• [Tujuan] Kembalikan bagian artikel tentang JETP di bawah ini, mulai dari "Bisnis.com, JAKARTA –" dan terus sampai "koordinasi Sekretariat JETP.", tanpa mengubah satu kata pun.
━━━ Teks Dokumen
Bisnis.com, JAKARTA – Nasib program Just Energy Transition Program (JETP) terkatung-katung setelah rezim kedua Presiden AS Donald Trump resmi dimulai. Ikhtiar program yang dibentuk untuk mendorong pertumbuhan ekonomi rendah karbon di Indonesia ini bakal gugur?
Kemitraan Transisi Energi yang Adil lahir setelah Pemimpin KTT G20 di Bali sepakat untuk meluncurkan kemitraan guna mendukung target baru yang ambisius untuk transisi energi yang adil di Indonesia.
Untuk mencapai target ini, pendanaan awal publik dan swasta senilai US$20 miliar selama periode tiga hingga lima tahun akan dikerahkan melalui koordinasi Sekretariat JETP.
Layu sebelum berkembang. Sepertinya itu peribahasa yang tepat untuk menggambarkan kiprah JETP hingga kini. Sejak Sekretariat JETP resmi berdiri sejak 16 Februari 2023, kabar baik dari ruangan itu tidak banyak terdengar.
Kepemimpinan Presiden AS Donald Trump diproyeksi membuat program ini gugur. Asumsi ini muncul setelah Presiden ke-47 AS ini, langsung menandatangani sejumlah perintah atau executive order yang dianggap bakal membuat Negeri Paman Sam menjauh dari komitmen perubahan iklim.
Salah satunya menandatangani penarikan diri dari perjanjian iklim Paris. Pengumuman ini seakan mengancam tujuan utama perjanjian untuk menghindari kenaikan suhu global sebesar 1,5 derajat celsius.
Baca Juga
Di tengah tingginya kebutuhan pendanaan untuk proyek transisi energi di Tanah Air, hadirnya dana JETP jadi angin segar. Terakhir, Kementerian Energi dan Sumber Daya Mineral (ESDM) menyebut pendanaan transisi energi dari skema JETP untuk Indonesia baru masuk sebesar US$500 juta atau Rp7,76 triliun (asumsi kurs Rp15.521), dari total komitmen US$21,6 miliar.
Pendanaan tersebut berasal dari Uni Eropa dan International Partners Group (IPG) yang dipimpin Amerika Serikat dan Jepang. Pendanaan tersebut langsung disalurkan kepada PT Sarana Multi Infrastruktur (SMI) yang merupakan pengelola dana JETP, untuk proyek panas bumi.
Direktur Eksekutif Center of Economic and Law Studies (Celios) Bhima Yudhistira khawatir perintah Trump di hari pertamanya bakal memengaruhi keberlanjutan pendanaan transisi energi di Indonesia, salah satunya JETP.
“Apalagi dengan Indonesia yang punya keinginan mendorong berkembangnya EBT untuk menggantikan PLTU. Indonesia akan kehilangan pembiayaan transisi energi, dan dikhawatirkan berpengaruh kepada proyek sedang perjalanan,” katanya, saat dihubungi Bisnis, Selasa (21/1/2025).
━━━━━━
━━━ Daftar Catatan
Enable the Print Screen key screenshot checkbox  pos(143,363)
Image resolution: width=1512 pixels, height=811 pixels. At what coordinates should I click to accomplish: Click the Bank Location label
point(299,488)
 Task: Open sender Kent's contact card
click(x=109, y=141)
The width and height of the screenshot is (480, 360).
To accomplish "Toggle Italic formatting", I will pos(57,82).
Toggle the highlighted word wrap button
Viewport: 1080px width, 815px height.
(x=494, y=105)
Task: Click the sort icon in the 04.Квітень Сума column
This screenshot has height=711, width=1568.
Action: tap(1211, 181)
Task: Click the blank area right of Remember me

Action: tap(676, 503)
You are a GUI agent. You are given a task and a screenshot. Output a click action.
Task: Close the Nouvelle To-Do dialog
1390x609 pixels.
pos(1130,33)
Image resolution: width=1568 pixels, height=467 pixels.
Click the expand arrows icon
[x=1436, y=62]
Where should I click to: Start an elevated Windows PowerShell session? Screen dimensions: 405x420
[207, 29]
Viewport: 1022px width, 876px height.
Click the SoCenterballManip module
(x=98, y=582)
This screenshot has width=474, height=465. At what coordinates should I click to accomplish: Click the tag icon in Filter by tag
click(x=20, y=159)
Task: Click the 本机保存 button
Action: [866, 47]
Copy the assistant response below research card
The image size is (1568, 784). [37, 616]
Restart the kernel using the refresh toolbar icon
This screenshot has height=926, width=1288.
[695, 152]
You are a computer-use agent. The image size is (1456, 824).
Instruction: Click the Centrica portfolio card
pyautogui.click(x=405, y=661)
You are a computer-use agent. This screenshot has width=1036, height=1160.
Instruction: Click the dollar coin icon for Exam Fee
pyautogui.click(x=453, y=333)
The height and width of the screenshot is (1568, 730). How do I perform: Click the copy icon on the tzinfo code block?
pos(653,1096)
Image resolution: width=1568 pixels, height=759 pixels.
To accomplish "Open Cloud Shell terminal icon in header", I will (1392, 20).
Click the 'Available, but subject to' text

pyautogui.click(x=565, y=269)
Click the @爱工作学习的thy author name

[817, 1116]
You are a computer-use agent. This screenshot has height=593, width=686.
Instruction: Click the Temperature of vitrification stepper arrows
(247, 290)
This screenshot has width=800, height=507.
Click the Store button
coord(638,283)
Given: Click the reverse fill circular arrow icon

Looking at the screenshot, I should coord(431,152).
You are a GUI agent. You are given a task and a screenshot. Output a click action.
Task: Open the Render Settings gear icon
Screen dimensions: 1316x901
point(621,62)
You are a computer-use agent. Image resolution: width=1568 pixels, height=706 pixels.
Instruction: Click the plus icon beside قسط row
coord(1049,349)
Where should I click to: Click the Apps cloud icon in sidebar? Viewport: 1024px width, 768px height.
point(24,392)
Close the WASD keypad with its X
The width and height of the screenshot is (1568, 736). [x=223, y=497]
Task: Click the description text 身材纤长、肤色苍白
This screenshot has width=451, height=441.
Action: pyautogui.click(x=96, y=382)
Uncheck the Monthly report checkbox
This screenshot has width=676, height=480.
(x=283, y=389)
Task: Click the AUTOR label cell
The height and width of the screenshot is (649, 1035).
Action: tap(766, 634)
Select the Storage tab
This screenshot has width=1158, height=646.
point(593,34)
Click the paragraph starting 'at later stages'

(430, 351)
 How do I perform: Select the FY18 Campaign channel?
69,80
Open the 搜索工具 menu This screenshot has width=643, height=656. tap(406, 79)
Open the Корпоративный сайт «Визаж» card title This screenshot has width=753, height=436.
━━━━━━
• [Hasil Akhir]
Bisnis.com, JAKARTA – Nasib program Just Energy Transition Program (JETP) terkatung-katung setelah rezim kedua Presiden AS Donald Trump resmi dimulai. Ikhtiar program yang dibentuk untuk mendorong pertumbuhan ekonomi rendah karbon di Indonesia ini bakal gugur?
Kemitraan Transisi Energi yang Adil lahir setelah Pemimpin KTT G20 di Bali sepakat untuk meluncurkan kemitraan guna mendukung target baru yang ambisius untuk transisi energi yang adil di Indonesia.
Untuk mencapai target ini, pendanaan awal publik dan swasta senilai US$20 miliar selama periode tiga hingga lima tahun akan dikerahkan melalui koordinasi Sekretariat JETP.